Educators to Offer Instruction on Maximizing the Effectiveness of Questions, Technology as Teaching Tools


While many rheumatologists serve as educators in different capacities, many have not received formal education in teaching. Further, many educators may be unaware of new technologies that have been developed over the last 10 years that can be utilized to optimize learning.

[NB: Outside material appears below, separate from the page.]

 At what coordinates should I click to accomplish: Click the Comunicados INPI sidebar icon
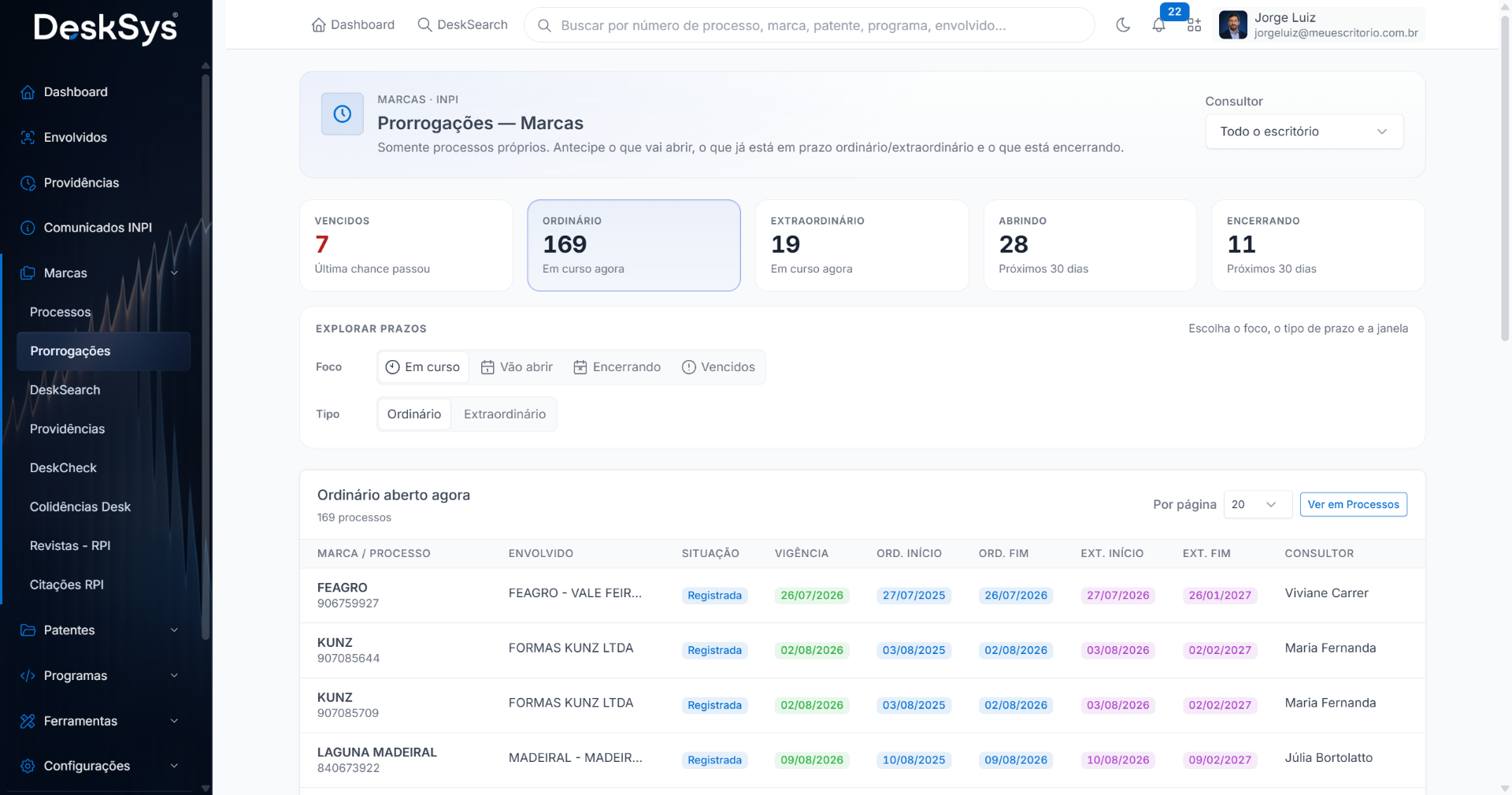(28, 228)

Two experts will discuss these new technologies and the use of well-formulated questions during the session Bringing Socrates Into the ClassRheum: Using Questions as an Innovative Teaching Tool on Sunday, Nov. 17, from 10:30–11:30 a.m. ET in Room 206 of the Walter E. Washington Convention Center. The session will be available on-demand to all registered ACR Convergence 2024 participants after the meeting through Oct. 10, 2025, by logging into the meeting website.

Jonathan Hausmann, MD
Jonathan Hausmann, MD

Jonathan Hausmann, MD, is a pediatric and adult rheumatologist at Boston Children’s Hospital and Massachusetts General Hospital and Assistant Professor of Medicine at Harvard Medical School. As a medical educator, Dr. Hausmann has been investigating evidence-based teaching and learning methods. He will discuss how questions can be used to enhance rheumatology education.

One of the most powerful ways of learning is through questions, Dr. Hausmann contends, noting questions are more effective than reading or taking notes. Not only do they show that learners know the information, but the act of retrieval makes that information more readily available in the future.

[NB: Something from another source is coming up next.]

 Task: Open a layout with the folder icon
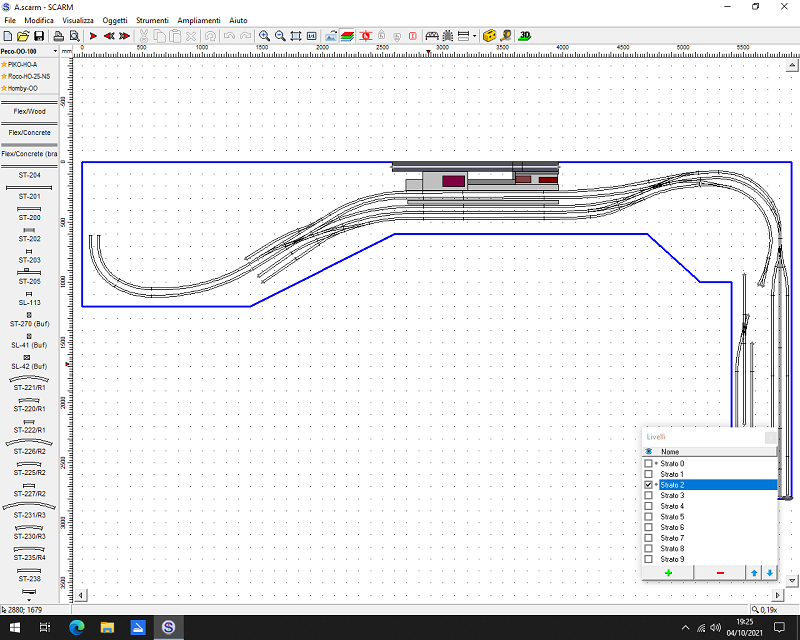pos(23,36)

“What we often do in rheumatology, and medicine in general, is ask questions with one specific answer. While it is important to know that information, asking for that information really just requires the learners to spit back memorized information,” Dr. Hausmann explained. “It really doesn’t allow them to apply any sort of critical thinking or higher-order thinking.”

Further, people think that the questions should always come from the teacher. However, studies show that learner-generated questions are just as powerful for learning as questions created by teachers. Based on this, Dr. Hausmann wants trainees to ask themselves better questions about the materials they use to enhance learning.

This session will offer practical tips on asking questions in various settings.

Andrew Vreede, MD
Andrew Vreede, MD

Andrew Vreede, MD, Clinical Assistant Professor at the University of Michigan, will discuss audience participation technologies for asking questions to learners in the 21st century.

“The session will provide a broad look at all the different technologies — which questions you could ask, when to use different technologies, and the drawbacks and advantages of different technologies. We will also do a deeper dive into Kahoot!, which is the audience participation technology that was chosen by the ACR for this meeting,” said Dr. Vreede.

At the end of the session, participants will have a 30-minute workshop to practice developing questions that promote critical thinking and utilizing different technologies to ask them.